Transcribe, word for word and without additions, each line below from the one containing "Given: Click the" through the one containing "1456x819 pixels.", both ends included.

** Opening EXTRACTED MATERIAL block **

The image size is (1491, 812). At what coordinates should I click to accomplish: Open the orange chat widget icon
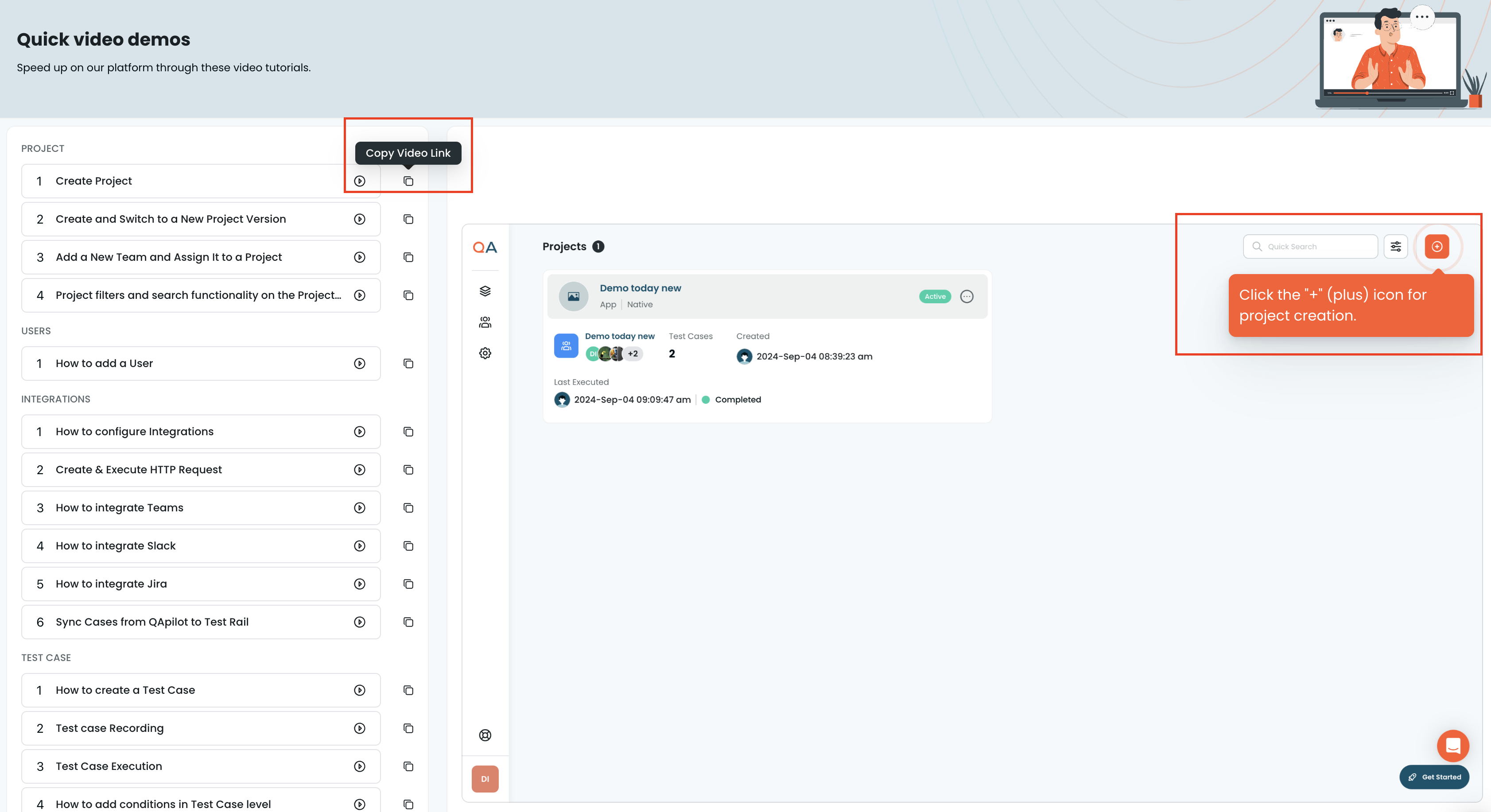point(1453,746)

** Closing EXTRACTED MATERIAL block **
** Opening EXTRACTED MATERIAL block **

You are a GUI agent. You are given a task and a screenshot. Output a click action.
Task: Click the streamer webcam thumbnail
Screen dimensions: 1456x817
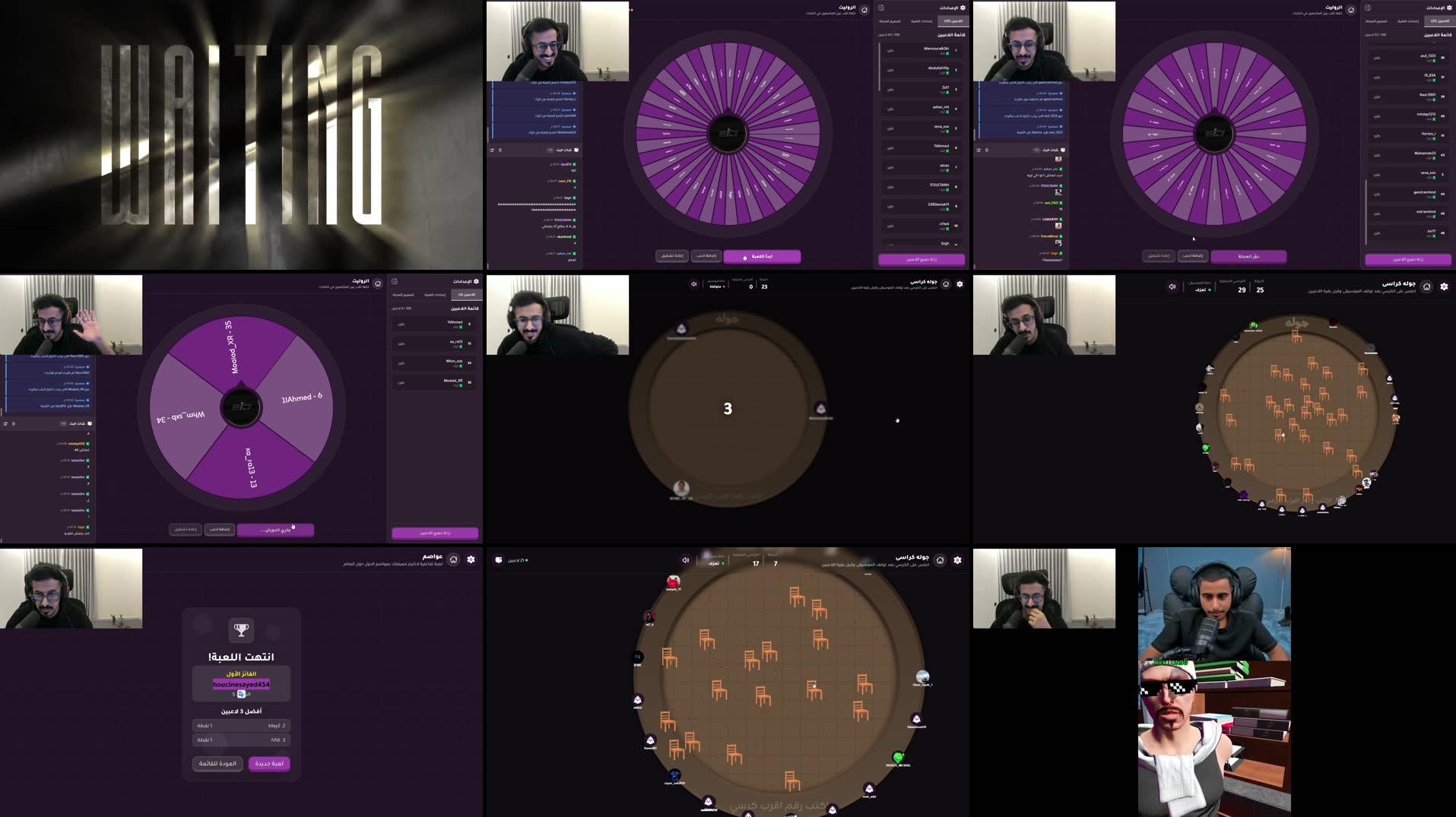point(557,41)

** Closing EXTRACTED MATERIAL block **
** Opening EXTRACTED MATERIAL block **

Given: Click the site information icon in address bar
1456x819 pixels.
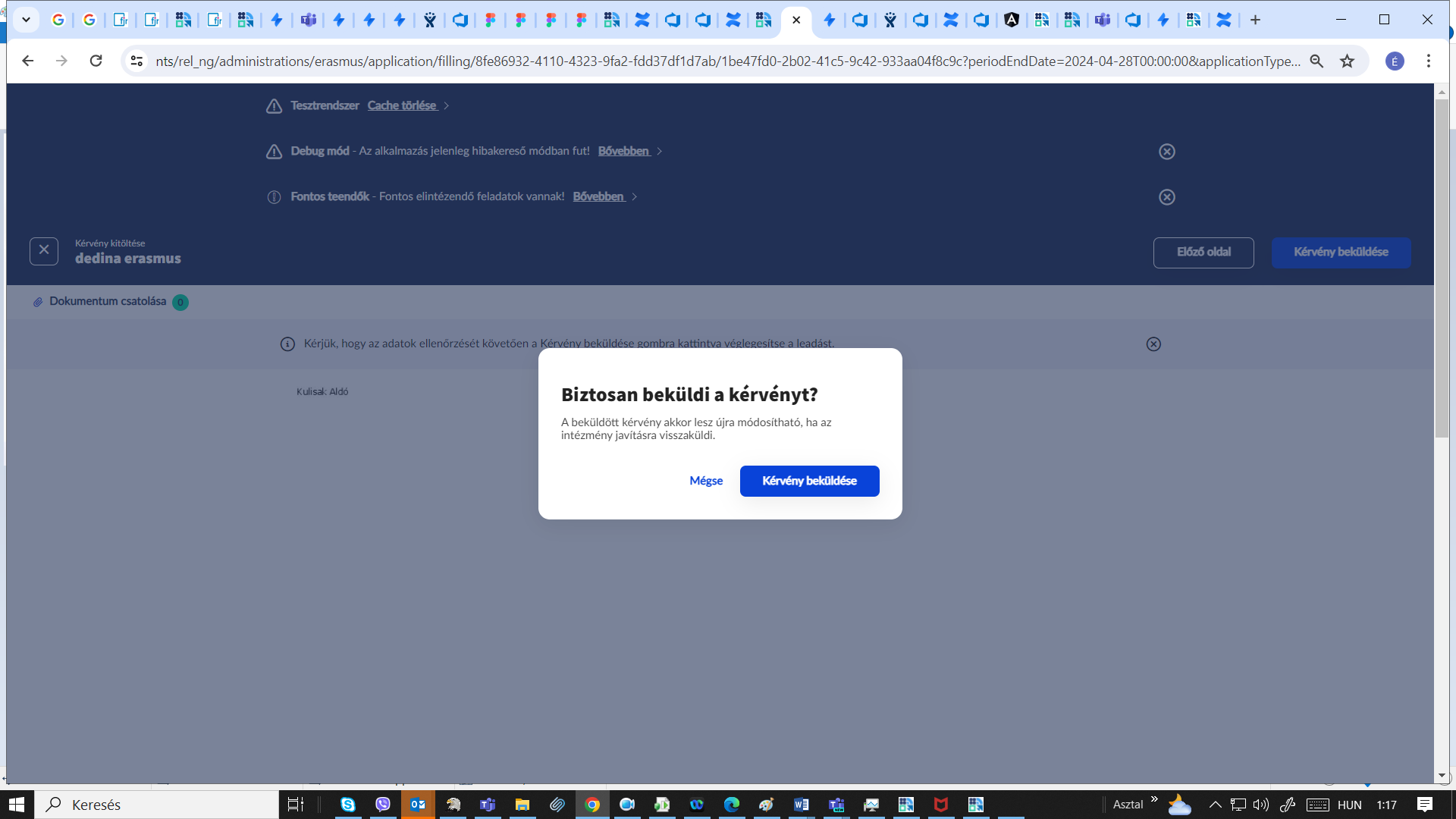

** Closing EXTRACTED MATERIAL block **

◆ **RESULT OF THE TASK**
Given: Click the site information icon in address bar
1456x819 pixels.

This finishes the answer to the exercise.